CAH Public Lecture: The Ecology of British and American Empire Writing, 1704 – 1894


Date & Time: Tuesday, April 23, from 6:00-7:00 PM

Venue: The Hecht Meeting Room, Neill Public Library

There will be pastries!


At this critical juncture in which the biodiversity of planet Earth appears to be shrinking fast and furiously, in his new book, The Ecology of British and American Empire Writing, 1704 – 1894 (Edinburgh UP, 2024), Louis Kirk McAuley invites us to consider the ways in which particular unruly natures, including animals, plants, and minerals, actively intervene in literature to decenter the human.

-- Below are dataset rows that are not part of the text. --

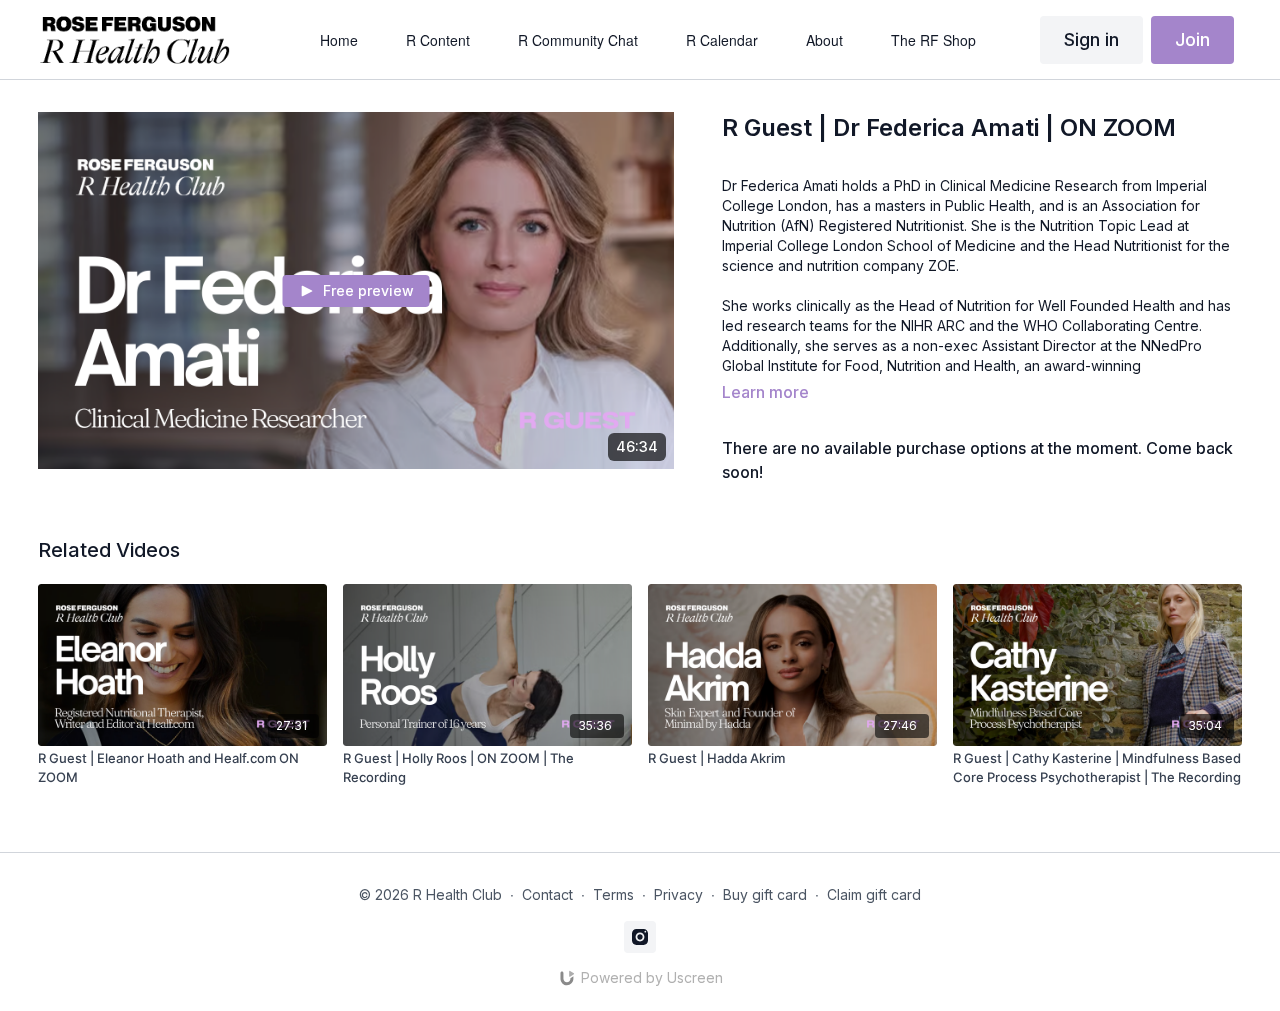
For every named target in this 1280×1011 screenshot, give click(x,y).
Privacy (678, 894)
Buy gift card (765, 894)
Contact (547, 894)
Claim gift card (874, 894)
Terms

Drawing upon invasion biology, McAuley offers transformative ecocritical interpretations of eighteenth- and nineteenth-century British and American literature, highlighting the heterarchical nature of empire building. This includes analyses of texts composed by (or about) persons residing at, or just outside, the edges of the British and American Empires, including St. Kitts and Nevis, Haiti, Cuba, Hawaii, and Samoa, which were built around the transfer of animals and plants. Offering biotic readings of this literature, The Ecology of British and American Empire Writing emphasizes the human place in nature and provides practical literary examples of the ways oceans facilitate the confusion of time and place.

For this public lecture, McAuley will present an eco-feminist reading of Leonora Sansay’s Gothic novel set during the Haitian Revolution, Secret History; Or, the Horrors of St. Domingo (1808). According to McAuley, Sansay’s work establishes a troubling connection between the brutality of capitalism and evolutionary biology vis-à-vis women’s struggle for survival in a misogynistic plantation economy designed to satisfy the desires of European men.

Speaker Bio

Kirk McAuley is an Associate Professor and Associate Chair in the Department of English at WSU, and, in addition to various scholarly articles and chapters, he is the author of two books, including (most recently) The Ecology of British and American Empire Writing, 1704 – 1894 (Edinburgh University Press, 2024), the research for which was supported by a 2015 – 2016 Fulbright Scholarship at the National Library of Scotland in Edinburgh, UK. He served as the Lawrence Ruff Chair in Eighteenth-Century Studies at the University of Dayton in Fall 2019.